(Saved data entries)

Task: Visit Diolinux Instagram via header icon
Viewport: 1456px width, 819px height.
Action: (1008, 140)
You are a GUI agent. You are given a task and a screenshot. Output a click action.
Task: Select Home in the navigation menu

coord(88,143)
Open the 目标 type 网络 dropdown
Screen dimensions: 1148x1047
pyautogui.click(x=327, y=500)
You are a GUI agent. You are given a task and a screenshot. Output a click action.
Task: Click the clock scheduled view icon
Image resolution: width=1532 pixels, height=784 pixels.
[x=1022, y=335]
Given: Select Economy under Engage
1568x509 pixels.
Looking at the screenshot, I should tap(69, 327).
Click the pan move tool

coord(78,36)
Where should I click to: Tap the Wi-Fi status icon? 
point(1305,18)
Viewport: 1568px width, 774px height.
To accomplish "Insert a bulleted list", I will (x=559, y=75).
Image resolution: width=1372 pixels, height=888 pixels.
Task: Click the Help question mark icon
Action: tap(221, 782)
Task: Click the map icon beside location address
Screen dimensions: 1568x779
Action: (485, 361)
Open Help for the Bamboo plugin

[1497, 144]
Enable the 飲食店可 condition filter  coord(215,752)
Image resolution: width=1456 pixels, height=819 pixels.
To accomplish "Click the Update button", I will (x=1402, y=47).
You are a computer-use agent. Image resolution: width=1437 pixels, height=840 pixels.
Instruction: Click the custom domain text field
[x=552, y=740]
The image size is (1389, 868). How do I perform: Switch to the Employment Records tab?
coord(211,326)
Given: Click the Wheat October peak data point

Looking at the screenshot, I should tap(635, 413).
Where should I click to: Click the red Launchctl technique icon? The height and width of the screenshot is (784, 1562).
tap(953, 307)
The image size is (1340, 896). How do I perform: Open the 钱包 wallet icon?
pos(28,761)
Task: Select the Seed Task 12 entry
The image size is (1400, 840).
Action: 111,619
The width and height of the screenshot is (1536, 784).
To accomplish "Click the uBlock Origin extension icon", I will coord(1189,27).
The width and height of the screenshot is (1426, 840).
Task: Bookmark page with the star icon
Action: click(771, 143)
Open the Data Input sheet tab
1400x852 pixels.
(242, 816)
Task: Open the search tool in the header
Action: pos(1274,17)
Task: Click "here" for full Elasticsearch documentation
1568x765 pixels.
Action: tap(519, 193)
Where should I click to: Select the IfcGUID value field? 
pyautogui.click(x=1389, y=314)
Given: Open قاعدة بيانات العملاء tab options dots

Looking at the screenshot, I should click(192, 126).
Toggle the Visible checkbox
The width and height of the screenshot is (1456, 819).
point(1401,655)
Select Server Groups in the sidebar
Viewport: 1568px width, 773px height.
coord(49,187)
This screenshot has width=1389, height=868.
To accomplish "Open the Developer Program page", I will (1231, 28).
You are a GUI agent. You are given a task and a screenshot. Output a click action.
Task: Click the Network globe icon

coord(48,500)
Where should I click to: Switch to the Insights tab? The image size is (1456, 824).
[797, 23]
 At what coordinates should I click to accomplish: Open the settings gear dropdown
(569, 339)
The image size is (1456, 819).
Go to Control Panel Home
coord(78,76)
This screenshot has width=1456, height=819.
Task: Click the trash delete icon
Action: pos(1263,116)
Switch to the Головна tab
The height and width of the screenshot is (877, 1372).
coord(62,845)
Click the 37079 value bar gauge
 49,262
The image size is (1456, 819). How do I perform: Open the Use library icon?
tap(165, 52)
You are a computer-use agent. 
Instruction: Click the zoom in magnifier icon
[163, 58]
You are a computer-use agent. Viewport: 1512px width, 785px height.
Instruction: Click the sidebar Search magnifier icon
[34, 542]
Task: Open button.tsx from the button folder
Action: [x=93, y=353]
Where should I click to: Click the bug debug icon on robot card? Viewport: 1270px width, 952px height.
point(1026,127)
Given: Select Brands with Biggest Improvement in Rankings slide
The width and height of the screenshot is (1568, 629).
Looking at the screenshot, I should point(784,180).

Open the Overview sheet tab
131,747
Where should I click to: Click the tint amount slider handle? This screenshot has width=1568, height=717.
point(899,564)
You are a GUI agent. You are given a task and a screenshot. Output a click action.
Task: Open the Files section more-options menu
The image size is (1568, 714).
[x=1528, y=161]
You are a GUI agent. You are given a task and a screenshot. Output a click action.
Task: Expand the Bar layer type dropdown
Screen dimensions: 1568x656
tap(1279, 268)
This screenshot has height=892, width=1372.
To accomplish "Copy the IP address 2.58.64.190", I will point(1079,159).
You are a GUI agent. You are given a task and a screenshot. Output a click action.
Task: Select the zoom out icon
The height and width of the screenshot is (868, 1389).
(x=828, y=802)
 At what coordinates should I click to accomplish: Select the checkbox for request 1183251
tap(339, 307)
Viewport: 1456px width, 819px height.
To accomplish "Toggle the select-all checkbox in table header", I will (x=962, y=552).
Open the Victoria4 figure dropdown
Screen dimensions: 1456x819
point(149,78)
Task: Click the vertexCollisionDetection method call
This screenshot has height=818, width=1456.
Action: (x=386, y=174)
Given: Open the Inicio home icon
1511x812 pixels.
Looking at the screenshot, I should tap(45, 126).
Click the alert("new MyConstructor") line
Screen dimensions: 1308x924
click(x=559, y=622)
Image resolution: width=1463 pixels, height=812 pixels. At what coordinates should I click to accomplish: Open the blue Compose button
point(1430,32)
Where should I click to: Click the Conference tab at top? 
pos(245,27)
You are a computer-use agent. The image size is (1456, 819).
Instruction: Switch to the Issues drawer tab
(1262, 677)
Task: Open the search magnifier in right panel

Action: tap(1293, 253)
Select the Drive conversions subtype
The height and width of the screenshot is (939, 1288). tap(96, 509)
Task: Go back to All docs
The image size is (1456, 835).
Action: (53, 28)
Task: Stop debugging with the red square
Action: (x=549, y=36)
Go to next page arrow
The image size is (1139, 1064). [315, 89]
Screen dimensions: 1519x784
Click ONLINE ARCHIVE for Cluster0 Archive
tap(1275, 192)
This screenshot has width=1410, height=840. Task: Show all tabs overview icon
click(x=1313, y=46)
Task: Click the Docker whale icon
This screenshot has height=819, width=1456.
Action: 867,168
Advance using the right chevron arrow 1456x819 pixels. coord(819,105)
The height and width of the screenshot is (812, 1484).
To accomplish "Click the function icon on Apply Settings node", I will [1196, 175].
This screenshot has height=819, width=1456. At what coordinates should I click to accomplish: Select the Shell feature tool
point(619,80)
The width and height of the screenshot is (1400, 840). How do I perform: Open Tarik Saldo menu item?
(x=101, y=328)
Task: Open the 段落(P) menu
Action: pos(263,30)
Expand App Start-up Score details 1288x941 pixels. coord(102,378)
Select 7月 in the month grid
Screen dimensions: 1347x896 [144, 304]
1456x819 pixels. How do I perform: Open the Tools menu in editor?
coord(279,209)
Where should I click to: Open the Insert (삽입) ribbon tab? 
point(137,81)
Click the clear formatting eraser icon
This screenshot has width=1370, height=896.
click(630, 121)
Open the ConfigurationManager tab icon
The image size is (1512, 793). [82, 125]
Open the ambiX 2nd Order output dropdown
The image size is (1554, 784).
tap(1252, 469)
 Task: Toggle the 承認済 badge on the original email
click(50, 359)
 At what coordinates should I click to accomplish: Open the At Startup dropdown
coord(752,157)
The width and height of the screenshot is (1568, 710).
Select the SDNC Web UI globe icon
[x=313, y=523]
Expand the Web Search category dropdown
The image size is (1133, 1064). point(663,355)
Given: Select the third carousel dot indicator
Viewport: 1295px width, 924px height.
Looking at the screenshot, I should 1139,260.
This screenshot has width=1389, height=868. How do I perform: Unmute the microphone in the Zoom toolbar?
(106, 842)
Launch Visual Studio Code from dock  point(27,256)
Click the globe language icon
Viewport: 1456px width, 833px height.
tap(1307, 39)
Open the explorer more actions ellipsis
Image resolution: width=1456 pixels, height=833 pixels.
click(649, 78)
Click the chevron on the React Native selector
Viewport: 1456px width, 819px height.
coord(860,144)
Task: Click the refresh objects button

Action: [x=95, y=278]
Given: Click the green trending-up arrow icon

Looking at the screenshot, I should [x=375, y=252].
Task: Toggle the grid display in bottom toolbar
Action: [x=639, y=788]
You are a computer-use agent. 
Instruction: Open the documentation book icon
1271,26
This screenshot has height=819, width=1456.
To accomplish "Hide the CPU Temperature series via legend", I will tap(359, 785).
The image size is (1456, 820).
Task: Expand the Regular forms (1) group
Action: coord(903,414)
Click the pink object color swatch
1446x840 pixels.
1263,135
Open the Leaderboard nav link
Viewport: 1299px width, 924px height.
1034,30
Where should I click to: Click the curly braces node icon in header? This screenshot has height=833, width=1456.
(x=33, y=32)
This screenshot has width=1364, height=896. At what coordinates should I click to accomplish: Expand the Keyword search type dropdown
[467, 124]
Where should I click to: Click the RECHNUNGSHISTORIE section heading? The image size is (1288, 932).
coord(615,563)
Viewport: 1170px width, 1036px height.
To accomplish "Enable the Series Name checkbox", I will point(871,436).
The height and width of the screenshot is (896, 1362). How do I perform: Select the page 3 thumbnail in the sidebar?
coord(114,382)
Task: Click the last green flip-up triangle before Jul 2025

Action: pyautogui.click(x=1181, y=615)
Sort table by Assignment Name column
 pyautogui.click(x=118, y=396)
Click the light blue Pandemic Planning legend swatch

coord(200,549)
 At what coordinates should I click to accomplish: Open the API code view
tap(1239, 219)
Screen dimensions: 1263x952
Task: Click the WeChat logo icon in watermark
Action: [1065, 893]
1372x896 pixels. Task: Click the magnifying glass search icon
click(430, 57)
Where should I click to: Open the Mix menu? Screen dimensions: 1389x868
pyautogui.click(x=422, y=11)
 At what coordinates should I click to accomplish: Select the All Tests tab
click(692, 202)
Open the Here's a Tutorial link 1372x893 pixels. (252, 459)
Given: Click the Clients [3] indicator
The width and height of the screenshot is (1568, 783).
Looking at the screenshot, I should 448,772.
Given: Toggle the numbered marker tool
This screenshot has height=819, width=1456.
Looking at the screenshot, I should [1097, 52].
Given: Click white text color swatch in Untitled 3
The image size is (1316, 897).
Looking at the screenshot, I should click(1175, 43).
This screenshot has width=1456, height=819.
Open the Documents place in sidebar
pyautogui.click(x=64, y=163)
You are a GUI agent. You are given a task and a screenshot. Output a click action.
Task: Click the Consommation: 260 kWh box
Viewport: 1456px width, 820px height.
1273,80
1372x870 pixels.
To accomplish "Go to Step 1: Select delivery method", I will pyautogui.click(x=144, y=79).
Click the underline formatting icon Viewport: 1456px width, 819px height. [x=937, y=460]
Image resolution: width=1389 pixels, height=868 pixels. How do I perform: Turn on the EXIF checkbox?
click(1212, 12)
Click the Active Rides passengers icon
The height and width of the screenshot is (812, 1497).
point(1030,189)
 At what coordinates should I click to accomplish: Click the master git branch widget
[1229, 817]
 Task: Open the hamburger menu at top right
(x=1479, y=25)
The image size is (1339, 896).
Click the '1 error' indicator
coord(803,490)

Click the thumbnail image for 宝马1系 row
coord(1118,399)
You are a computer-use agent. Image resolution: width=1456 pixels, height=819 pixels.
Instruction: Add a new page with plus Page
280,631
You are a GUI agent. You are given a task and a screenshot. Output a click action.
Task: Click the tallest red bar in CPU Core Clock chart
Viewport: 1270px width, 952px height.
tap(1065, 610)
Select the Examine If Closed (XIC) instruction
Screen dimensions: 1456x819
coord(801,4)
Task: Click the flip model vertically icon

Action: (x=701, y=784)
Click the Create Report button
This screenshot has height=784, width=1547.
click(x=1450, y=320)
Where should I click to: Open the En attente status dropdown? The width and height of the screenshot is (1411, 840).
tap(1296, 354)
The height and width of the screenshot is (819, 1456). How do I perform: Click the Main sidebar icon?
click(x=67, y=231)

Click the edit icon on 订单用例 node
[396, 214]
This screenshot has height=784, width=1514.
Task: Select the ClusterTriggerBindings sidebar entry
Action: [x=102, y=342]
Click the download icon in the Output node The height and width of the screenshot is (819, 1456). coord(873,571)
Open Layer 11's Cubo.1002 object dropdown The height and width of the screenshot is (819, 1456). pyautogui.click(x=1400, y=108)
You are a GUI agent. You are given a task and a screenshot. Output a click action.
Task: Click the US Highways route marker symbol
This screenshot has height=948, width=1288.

### Task brief
Above are some records. Copy each of their lines that holds the string "link".

### Worked solution
Open the Leaderboard nav link
Open the Here's a Tutorial link 1372x893 pixels. (252, 459)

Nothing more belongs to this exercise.